--- TEXT TO READ ---
The Collectable Card Identifier project focuses on generating and managing datasets to train image classifiers for identifying individual cards from various Trading Card Games (TCG) and Collectible Card Games (CCG). Starting with "Pokemon" and expanding to "Magic: The Gathering" and "YuGiOh!", this system can be used for applications like inventory management, automated sorting, and card valuation.
The primary goal is to create a dataset generator that produces a diverse and extensive training dataset through various image transformations. This dataset will support the broader objective of developing a card sorting robot and other related applications.
This project uses Poetry to manage dependencies and requires Python 3.10. After cloning the repository, install the project and its dependencies by running:
poetry installAfter installing dependencies, enable git hooks so style checks and tests run automatically before each commit:
pre-commit installThis will create an isolated virtual environment and install all runtime and
development dependencies. If you prefer not to use Poetry, install the package
with pip and include the [dev] extras:
pip install ".[dev]"Using [dev] installs pytest, ruff, pre-commit, and other development
tools. Either method will make the mkdataset command available in your
environment.
--- RECORDS PROVIDED ---
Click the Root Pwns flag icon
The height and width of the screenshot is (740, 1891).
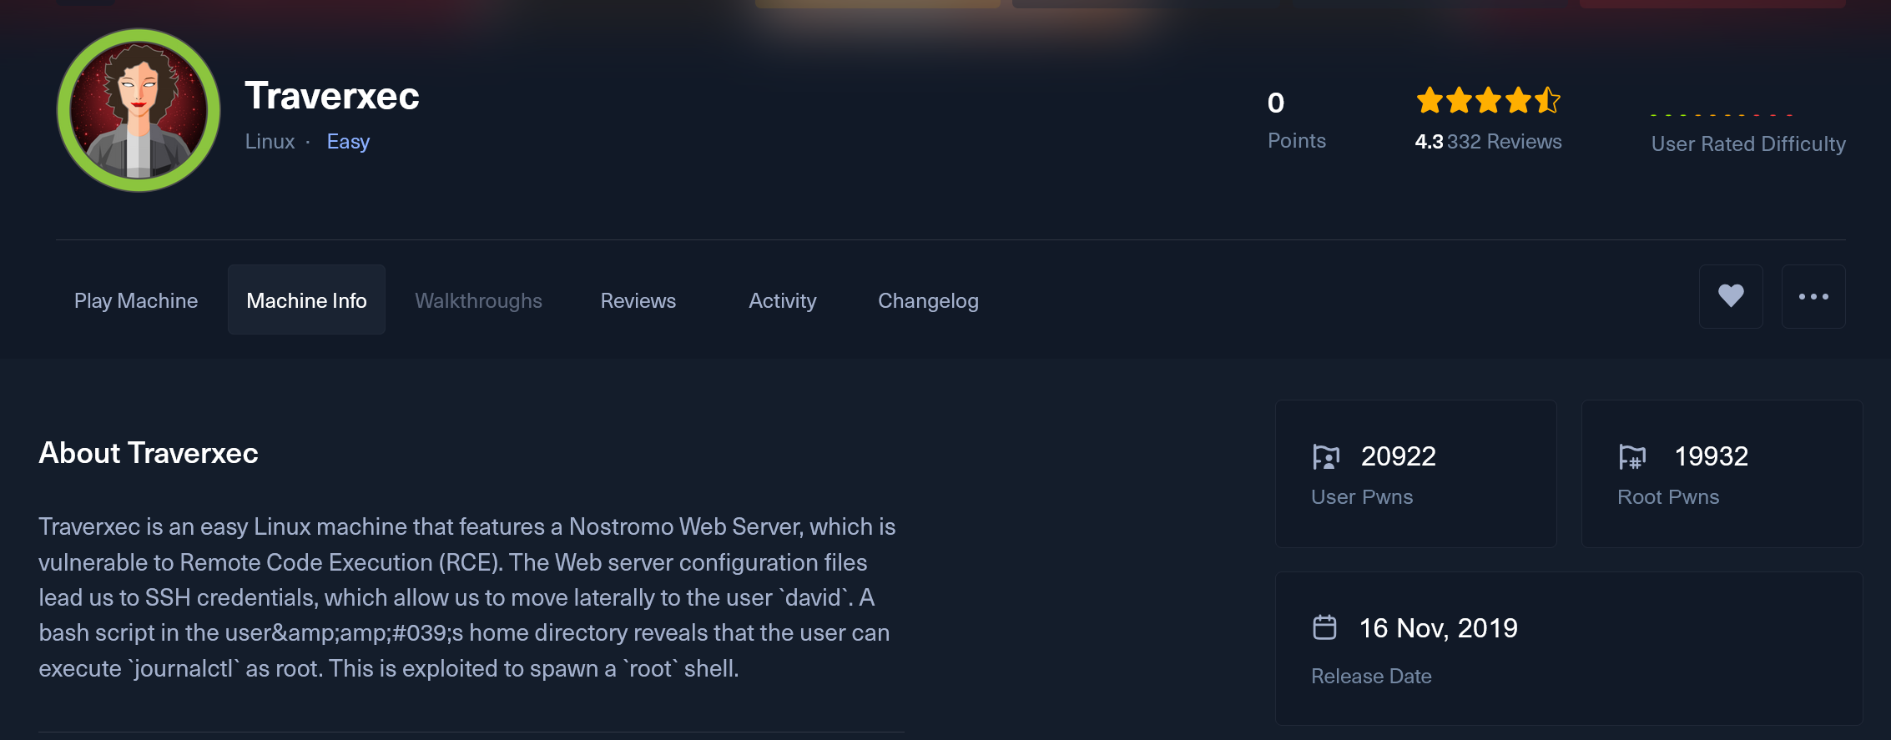tap(1632, 456)
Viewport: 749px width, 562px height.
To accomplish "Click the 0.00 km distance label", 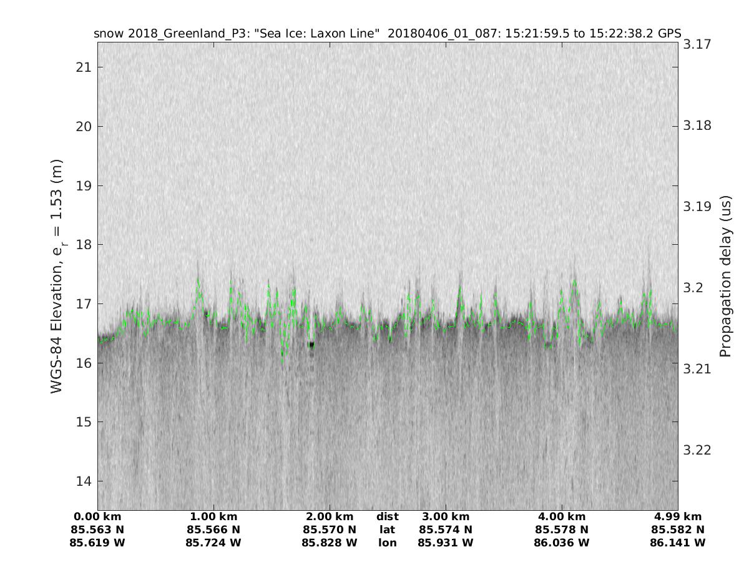I will point(97,517).
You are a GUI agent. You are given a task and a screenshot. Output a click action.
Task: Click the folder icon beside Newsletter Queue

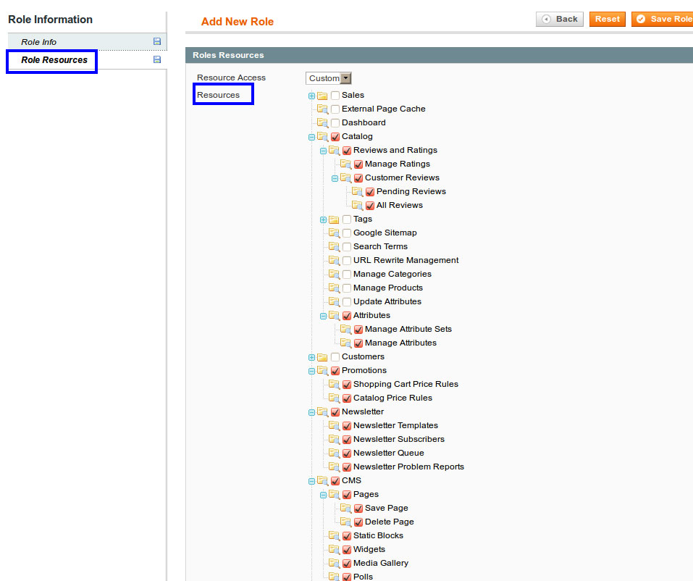click(x=334, y=453)
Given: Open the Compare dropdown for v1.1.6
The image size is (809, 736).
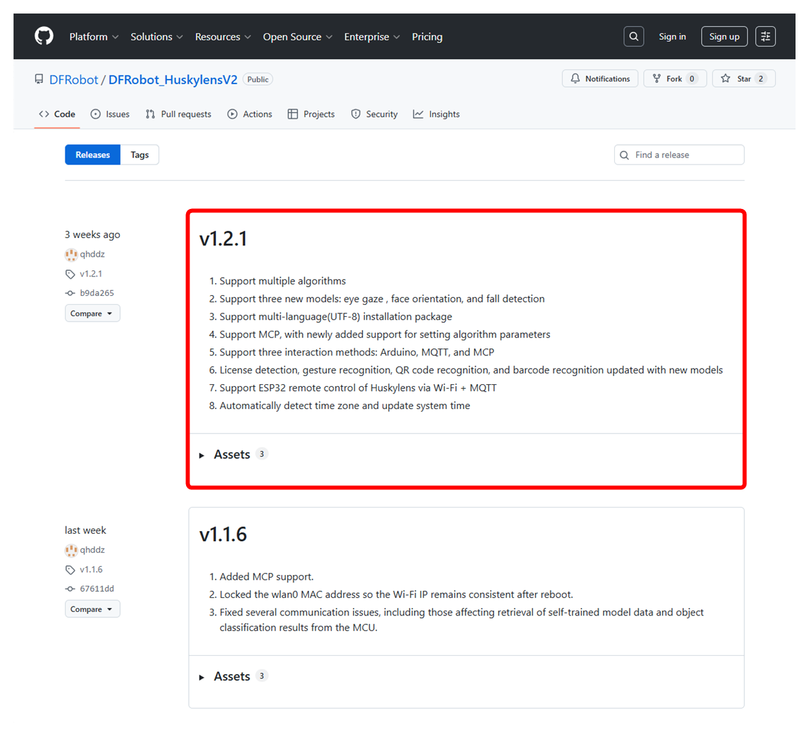Looking at the screenshot, I should click(92, 609).
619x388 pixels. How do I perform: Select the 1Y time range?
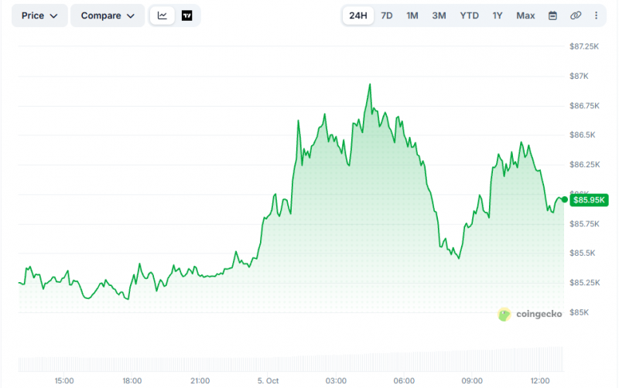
---
▶ **WRITTEN EXERCISE 1**
Summarize the card identifier project description in two sentences.
▶ **WRITTEN EXERCISE 2**
Answer these questions from the card identifier project description:
(a) Which card game did the project start with?
(b) Which version of Python does the project require?
(c) Which tools does the [dev] extras option install by name?
▶ **WRITTEN EXERCISE 3**
Pick up the card identifier project description after its last sentence and continue it.

▶ **EXPECTED ANSWER 1**
The Collectable Card Identifier project generates and manages datasets for training image classifiers that identify individual cards from trading and collectible card games, starting with Pokemon and expanding to Magic: The Gathering and YuGiOh!, with its main goal being a dataset generator that supports a card sorting robot and related applications. It uses Poetry and Python 3.10, and it can also be installed with pip and the [dev] extras; either method makes the mkdataset command available.

▶ **EXPECTED ANSWER 2**
(a) Pokemon
(b) Python 3.10
(c) pytest, ruff, and pre-commit, along with other development tools

▶ **EXPECTED ANSWER 3**
Several environment variables control where datasets and images are stored. They all default to sub-directories of data if not set.
| Variable | Description | Default |
|---|---|---|
CARDIDENT_DATA_ROOT |
Root directory for all data assets. | data |
CARDIDENT_BACKGROUNDS_DIR |
Location of background images. | $CARDIDENT_DATA_ROOT/backgrounds |
CARDIDENT_IMAGES_DIR |
Where original card images are downloaded. | $CARDIDENT_DATA_ROOT/images/originals |
CARDIDENT_DATASETS_DIR |
Destination for generated dataset images. | $CARDIDENT_DATA_ROOT/images/dataset |
CARDIDENT_DEBUG |
Enable debug logging across multiprocessing workers. | 0 |
First ensure card images are downloaded. For Pokémon cards this can be done with:
poetry run mkdataset card-data -t pokemon --imagesGenerate a dataset of 500 images:
poetry run mkdataset create-dataset -t pokemon -n 500All data lives beneath CARDIDENT_DATA_ROOT (defaults to data).
Important subdirectories are:
$CARDIDENT_DATA_ROOT/
backgrounds/ # background images used for dataset generation
barrel/<game>/ # pickled state files and RNG snapshots
images/
originals/<game>/ # downloaded card scans
dataset/<game>/ # generated dataset images
Generated datasets are stored by set and card ID. For example:
$CARDIDENT_DATA_ROOT/images/dataset/pokemon/<set>/<card-id>/*.png
Training symlinks produced by DatasetManager.mk_symlinks are placed in
dataset/<game>/symlinks/<mode> where <mode> is all, legal, or sets.
A typical workflow is:
-
Download card metadata and images:
poetry run mkdataset card-data -t pokemon --refresh --images
-
Generate randomized dataset images (populate
CARDIDENT_BACKGROUNDS_DIRwith background images first):poetry run mkdataset create-dataset -t pokemon -n 500
-
Trim each card directory to the desired size:
poetry run mkdataset trim-dataset -t pokemon -n 200
-
Create symlink trees for training:
from card_identifier.dataset import DatasetManager dm = DatasetManager("pokemon") dm.mk_symlinks("all") # or 'legal'/'sets'
Set CARDIDENT_DEBUG=1 to enable debug messages from all worker processes. The
--debug flag in the CLI sets this variable automatically.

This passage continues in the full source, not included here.